- [Provided data]:
╭──

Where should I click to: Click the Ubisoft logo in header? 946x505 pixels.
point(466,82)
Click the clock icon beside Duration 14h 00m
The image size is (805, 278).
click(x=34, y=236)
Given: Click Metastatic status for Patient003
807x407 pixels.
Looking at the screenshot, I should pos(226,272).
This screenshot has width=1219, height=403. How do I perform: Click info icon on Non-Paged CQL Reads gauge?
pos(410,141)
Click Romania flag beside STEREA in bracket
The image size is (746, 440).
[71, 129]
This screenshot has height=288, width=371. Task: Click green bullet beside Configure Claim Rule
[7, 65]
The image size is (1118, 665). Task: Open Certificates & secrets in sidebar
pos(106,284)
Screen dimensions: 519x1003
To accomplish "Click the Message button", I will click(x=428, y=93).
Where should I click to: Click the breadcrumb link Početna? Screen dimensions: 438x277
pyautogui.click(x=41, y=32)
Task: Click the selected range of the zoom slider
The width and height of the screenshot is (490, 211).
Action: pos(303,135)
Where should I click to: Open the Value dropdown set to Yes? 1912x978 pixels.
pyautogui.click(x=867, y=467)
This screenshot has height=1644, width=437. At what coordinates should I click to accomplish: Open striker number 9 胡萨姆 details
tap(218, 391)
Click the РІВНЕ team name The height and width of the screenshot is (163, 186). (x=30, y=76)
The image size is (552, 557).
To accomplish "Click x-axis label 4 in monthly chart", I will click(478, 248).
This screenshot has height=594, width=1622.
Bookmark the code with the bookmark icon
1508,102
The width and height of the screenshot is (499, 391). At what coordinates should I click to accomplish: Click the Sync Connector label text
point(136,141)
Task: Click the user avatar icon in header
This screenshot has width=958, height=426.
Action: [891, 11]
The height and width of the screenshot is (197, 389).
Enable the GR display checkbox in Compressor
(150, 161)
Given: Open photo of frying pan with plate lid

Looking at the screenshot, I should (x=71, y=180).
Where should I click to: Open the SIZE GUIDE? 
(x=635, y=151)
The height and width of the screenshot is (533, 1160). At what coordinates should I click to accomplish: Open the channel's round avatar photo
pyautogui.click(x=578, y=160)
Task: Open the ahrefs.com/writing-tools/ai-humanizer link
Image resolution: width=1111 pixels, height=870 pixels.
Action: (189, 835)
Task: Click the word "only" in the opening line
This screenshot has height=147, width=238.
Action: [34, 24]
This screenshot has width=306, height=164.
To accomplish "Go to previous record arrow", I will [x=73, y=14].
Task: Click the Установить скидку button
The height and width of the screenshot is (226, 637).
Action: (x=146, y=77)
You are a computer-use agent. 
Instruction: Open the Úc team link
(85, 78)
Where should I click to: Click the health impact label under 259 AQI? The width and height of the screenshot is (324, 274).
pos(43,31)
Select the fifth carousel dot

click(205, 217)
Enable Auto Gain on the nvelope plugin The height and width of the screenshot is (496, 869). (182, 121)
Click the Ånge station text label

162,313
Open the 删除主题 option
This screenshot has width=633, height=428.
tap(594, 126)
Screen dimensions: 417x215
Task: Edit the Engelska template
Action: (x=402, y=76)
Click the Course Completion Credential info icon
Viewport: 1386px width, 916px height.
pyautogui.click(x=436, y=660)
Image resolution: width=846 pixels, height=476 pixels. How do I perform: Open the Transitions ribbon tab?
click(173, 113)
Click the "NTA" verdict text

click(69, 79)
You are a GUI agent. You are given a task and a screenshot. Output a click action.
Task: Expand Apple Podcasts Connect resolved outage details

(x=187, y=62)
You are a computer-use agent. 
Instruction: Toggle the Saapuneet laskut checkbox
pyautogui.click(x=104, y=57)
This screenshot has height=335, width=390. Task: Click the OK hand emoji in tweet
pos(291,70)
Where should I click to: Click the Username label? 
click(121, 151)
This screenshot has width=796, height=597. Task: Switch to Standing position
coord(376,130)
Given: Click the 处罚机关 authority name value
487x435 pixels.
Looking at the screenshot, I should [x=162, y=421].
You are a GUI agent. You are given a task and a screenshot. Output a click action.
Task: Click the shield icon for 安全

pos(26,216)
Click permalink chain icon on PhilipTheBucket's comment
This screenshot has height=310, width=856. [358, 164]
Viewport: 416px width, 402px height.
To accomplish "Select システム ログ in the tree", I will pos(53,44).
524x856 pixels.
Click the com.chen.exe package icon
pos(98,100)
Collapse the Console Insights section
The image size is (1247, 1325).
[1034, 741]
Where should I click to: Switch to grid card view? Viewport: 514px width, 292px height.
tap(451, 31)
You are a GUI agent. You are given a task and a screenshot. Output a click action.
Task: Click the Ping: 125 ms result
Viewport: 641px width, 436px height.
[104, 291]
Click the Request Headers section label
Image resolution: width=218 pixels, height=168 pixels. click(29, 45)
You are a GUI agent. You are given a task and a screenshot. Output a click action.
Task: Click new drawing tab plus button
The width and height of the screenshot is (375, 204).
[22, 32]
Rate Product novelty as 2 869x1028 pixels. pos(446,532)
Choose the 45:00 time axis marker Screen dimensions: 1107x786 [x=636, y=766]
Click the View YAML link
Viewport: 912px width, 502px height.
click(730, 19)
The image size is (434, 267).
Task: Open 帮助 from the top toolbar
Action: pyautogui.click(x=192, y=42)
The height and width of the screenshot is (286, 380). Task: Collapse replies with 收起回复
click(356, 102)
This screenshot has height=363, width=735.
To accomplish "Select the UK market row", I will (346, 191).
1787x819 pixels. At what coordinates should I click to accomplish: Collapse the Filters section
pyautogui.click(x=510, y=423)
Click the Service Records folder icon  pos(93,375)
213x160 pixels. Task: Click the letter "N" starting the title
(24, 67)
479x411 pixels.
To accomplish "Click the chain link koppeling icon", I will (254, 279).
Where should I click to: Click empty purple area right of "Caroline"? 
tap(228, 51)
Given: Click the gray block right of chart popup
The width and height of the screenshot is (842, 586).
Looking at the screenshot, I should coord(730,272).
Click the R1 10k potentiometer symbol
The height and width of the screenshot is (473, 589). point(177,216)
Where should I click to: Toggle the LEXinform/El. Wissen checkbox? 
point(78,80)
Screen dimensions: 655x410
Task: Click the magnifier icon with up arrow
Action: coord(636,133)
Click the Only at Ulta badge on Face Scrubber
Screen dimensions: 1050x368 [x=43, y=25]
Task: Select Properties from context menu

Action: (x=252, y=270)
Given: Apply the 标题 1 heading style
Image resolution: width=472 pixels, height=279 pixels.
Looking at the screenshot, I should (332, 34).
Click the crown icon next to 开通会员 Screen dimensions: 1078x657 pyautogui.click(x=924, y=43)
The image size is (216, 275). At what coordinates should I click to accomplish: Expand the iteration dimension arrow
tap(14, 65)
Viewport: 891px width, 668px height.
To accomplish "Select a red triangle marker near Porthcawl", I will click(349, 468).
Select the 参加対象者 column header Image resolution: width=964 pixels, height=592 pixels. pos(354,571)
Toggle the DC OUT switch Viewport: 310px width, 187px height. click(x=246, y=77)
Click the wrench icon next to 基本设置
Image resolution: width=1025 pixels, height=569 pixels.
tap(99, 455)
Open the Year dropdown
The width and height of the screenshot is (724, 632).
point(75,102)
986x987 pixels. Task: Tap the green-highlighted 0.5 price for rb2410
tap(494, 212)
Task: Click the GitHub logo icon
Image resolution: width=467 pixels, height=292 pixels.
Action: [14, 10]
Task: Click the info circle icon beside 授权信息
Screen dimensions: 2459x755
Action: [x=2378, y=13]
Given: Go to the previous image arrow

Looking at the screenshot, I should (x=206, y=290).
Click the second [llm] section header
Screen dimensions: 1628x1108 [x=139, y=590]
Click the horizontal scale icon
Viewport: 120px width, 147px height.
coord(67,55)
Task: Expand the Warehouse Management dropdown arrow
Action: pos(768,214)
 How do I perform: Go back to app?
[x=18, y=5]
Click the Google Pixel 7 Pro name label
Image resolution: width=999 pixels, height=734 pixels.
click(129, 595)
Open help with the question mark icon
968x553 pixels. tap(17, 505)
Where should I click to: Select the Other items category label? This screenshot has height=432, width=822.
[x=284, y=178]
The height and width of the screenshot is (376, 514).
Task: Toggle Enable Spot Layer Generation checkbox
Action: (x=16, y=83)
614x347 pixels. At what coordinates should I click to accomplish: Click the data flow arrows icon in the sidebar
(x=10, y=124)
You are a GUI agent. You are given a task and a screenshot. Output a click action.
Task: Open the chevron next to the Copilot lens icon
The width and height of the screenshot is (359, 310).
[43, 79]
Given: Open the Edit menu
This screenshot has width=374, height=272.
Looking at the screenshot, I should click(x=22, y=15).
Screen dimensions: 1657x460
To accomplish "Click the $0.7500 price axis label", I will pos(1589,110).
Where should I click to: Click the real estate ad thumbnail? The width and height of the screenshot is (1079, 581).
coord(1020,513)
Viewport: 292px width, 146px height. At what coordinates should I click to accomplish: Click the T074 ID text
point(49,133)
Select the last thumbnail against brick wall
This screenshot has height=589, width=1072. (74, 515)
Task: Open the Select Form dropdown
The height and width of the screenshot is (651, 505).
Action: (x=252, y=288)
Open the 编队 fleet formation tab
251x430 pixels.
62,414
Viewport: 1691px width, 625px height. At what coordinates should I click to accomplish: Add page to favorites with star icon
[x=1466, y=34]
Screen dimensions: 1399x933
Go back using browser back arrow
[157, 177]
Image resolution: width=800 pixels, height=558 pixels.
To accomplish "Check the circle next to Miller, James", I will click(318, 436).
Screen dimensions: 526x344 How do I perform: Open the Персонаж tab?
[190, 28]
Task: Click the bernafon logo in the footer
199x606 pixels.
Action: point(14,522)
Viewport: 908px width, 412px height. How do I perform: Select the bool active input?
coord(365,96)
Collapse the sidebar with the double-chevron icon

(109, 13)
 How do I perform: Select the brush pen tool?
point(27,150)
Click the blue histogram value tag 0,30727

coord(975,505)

╰──

- [Task to carry out]:
Nothing but the lines from the first line of the data through the line with "Given: Click Metastatic status for Patient003" should be returned, exactly as they appear, both ends included.

- [Written response]:
Where should I click to: Click the Ubisoft logo in header? 946x505 pixels.
point(466,82)
Click the clock icon beside Duration 14h 00m
The image size is (805, 278).
click(x=34, y=236)
Given: Click Metastatic status for Patient003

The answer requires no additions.